Legislative Assembly for the ACT: 1998 Week 9 Hansard (19 November) . . Page.. 2653 ..
MR HUMPHRIES (Attorney-General, Minister for Justice and Community Safety and Minister Assisting the Treasurer) (10.39): Mr Deputy Speaker, I present the Supreme Court (Amendment) Bill (No. 3) 1998, together with its explanatory memorandum.
Title read by Clerk.
MR HUMPHRIES: I move:
That this Bill be agreed to in principle.
This Bill deals with two issues - the remuneration, allowances and entitlements of judges; and the capacity of the Supreme Court to declare a person to be a vexatious litigant. The Supreme Court Act does not provide for the setting of the remuneration, allowances and entitlements of resident judges. A resident judge is one whose primary or sole responsibility is to constitute the Supreme Court. Prior to the transfer of administrative responsibility for the court from the Commonwealth to the ACT, Supreme Court judges were appointed to both the Supreme and Federal courts and received their terms and conditions in their latter capacity. Appointment to the Federal Court was made in order to give that court an increased presence in the Territory and because the Federal Court is the relevant appeal court in respect of the Supreme Court. It is unlikely that future appointees to the Supreme Court will be appointed by the Commonwealth to the Federal Court. Indeed, that was the experience in September last year when the Territory appointed a resident judge for the first time since assuming responsibility for the Supreme Court.

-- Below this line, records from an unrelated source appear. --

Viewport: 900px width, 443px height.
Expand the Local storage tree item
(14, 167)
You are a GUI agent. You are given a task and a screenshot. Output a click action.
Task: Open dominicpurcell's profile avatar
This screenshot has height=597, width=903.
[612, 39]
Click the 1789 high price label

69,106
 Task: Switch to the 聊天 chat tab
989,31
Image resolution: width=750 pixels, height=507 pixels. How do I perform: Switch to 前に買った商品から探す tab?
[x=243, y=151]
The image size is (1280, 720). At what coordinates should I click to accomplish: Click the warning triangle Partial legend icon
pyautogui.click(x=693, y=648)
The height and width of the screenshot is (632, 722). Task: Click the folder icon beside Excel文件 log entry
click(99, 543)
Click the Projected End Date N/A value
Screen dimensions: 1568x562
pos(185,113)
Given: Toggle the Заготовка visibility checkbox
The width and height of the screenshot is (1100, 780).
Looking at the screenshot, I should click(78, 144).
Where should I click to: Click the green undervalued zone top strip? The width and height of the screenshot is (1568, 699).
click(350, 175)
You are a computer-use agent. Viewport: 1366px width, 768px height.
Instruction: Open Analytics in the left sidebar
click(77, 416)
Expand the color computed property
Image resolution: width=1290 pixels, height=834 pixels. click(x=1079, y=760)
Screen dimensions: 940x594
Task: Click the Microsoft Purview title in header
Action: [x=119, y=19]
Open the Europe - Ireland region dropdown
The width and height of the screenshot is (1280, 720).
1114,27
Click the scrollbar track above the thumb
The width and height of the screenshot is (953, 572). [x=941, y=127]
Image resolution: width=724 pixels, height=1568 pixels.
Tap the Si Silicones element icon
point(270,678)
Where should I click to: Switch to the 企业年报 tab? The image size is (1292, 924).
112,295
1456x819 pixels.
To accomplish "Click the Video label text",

It is inappropriate that resident judges performing similar functions should be engaged under different terms and conditions. Those resident judges who are also Federal Court judges receive the remuneration, allowances and entitlements of a Federal Court judge. This Bill will provide that any resident judge appointed while another resident judge holds a commission as a Federal Court judge will be entitled to the same remuneration, allowances and entitlements to which a judge of the Federal Court is, from time to time, entitled.
This approach will tie the benefits received by Supreme Court resident judges to those applicable to judges in another jurisdiction, that of the Commonwealth. The Government has recognised that this nexus may not continue to be appropriate once there are no Supreme Court judges holding Federal Court commissions by limiting the application of the relevant provisions of the Bill. They will cease to apply to appointments made after the last resident judge holding a Federal Court commission has left the court, at which time the Remuneration Tribunal will have jurisdiction to make relevant determinations unless the government of the day further legislates to deal with this issue.